Zuverlässigkeit sehen die hier anwesenden potenziellen Arbeitgeber als Priorität an. Sebastian Neumann, Chef einer Oderwitzer Metallfirma, erklärt: „Ich würde gerne den Bewerbern hier eine Chance geben. Schwierig ist aber, herauszufinden, wer wirklich möchte.“ Die Unsitte, „krank zu feiern“, käme heute leider oft genug vor. Christl Nöth ist jedoch überzeugt: „Jeder hier will weg aus Hartz IV.“ Für die „gelernten DDR-Frauen“ seien Pünktlichkeit und Zuverlässigkeit Selbstverständlichkeiten.
Auch die 57-jährige Renate Blümel, die heute extra aus Oppach angereist ist, sieht es nicht als Problem an, jeden Tag pünktlich um 6.30 Uhr in Oderwitz den Dienst zu beginnen. Die gelernte Weberin stellt sich deshalb zwei Tische weiter Martina Kiesling, der Geschäftsführerin der Oderwitzer Firma FuTex, vor.
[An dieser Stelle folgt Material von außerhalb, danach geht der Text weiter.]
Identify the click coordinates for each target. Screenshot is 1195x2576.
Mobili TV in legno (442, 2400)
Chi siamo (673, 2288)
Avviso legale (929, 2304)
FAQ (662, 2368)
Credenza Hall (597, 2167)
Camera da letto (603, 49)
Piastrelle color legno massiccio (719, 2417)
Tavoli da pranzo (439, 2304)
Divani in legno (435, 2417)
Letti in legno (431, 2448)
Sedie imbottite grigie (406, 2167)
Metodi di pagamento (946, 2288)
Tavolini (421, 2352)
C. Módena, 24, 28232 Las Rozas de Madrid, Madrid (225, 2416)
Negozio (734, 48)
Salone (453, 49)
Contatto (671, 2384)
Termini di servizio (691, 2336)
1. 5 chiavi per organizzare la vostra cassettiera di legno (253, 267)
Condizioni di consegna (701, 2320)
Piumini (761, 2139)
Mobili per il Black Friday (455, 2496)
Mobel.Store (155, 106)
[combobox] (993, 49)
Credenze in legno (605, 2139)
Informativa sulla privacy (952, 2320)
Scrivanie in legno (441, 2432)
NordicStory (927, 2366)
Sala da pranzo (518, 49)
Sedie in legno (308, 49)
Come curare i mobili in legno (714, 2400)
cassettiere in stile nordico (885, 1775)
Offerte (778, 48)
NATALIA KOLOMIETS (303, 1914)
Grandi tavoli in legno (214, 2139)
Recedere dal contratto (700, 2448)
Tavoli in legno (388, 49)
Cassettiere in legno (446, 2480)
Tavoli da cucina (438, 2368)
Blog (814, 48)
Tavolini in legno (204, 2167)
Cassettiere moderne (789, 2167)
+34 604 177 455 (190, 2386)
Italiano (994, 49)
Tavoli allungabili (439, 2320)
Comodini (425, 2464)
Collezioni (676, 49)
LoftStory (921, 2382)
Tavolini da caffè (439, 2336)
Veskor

Im Lauf des Zehnminutengesprächs fragt sie deshalb: „Was nähen Sie denn genau?“ Als Antwort fallen viele spezielle Arbeitsbekleidungsstücke, aber auch „Babytragetücher“. Renate Blümel bekommt seit 2005 Arbeitslosengeld II, hat sich aber immer weitergebildet. „Mein letzter Lehrgang war zu Dienstleistungen in Küche, Haushalt und Reinigung“, erzählt sie.
Top-Fit-Chef Uwe Wagenitz lotet inzwischen bei Christl Nöth aus, was sie für Fähigkeiten im Büro hat. Die Bewerberin mit dem rot leuchtenden Haar sagt: „Für mich hab ich die Buchführung und Finanzbuchhaltung immer selbst gemacht.“ Ob sie es für Dritte könnte, müsste sie ausprobieren. „Ich bin der Meinung, dass man alles lernt, wenn man es nur tut“, sagt die Oma von fünf Enkeln optimistisch. Sie hätte auch nichts dagegen, noch mal die Schulbank zu drücken und sich fortzubilden.
Bald nächstes Job-Speed-Dating
In dem Moment springt die Zeit auf der eingeblendeten Stoppuhr auf Null. Christl Nöth verabschiedet sich höflich und wechselt für ihr nächstes zehnminütiges Bewerbungsgespräch an den Tisch von Roland Stoy. Sigrid Bindel, die als einer der „Jobcoache“ an der Organisation des heutigen „Job-Speed-Datings“ beteiligt war, resümiert nach anderthalb Stunden zufrieden im Hintergrund: „Die Resonanz der Firmen und Bewerber ist sehr gut.“ Mirko Quauck aus dem Projektmanagement der ABS Robur drückt gegenüber allen Anwesenden seine Hoffnung aus, dass sich aus den heutigen Gesprächen etwas entwickeln kann und die Bewerber „eine Perspektive auf dem ersten Arbeitsmarkt erhalten.“ Vielleicht, so seine Hoffnung weiter, gebe es die nächste Veranstaltung dieser Art schon innerhalb des kommenden Vierteljahres. Immerhin sei so ein „Job-Speed-Dating“ für die Zielgruppe der über 50-Jährigen eine einmalige Chance, innerhalb kürzester Zeit und ohne weite Wege bei mehreren Arbeitgebern ihre individuellen Perspektiven am Arbeitsmarkt auszuloten und möglicherweise ein weiterführendes Vorstellungsgespräch zu vereinbaren. Weitere Interessierte am Projekt „Perspektive 50plus“ sollen sich bei ihrem Arbeitsvermittler (früher „Fallmanager“) melden.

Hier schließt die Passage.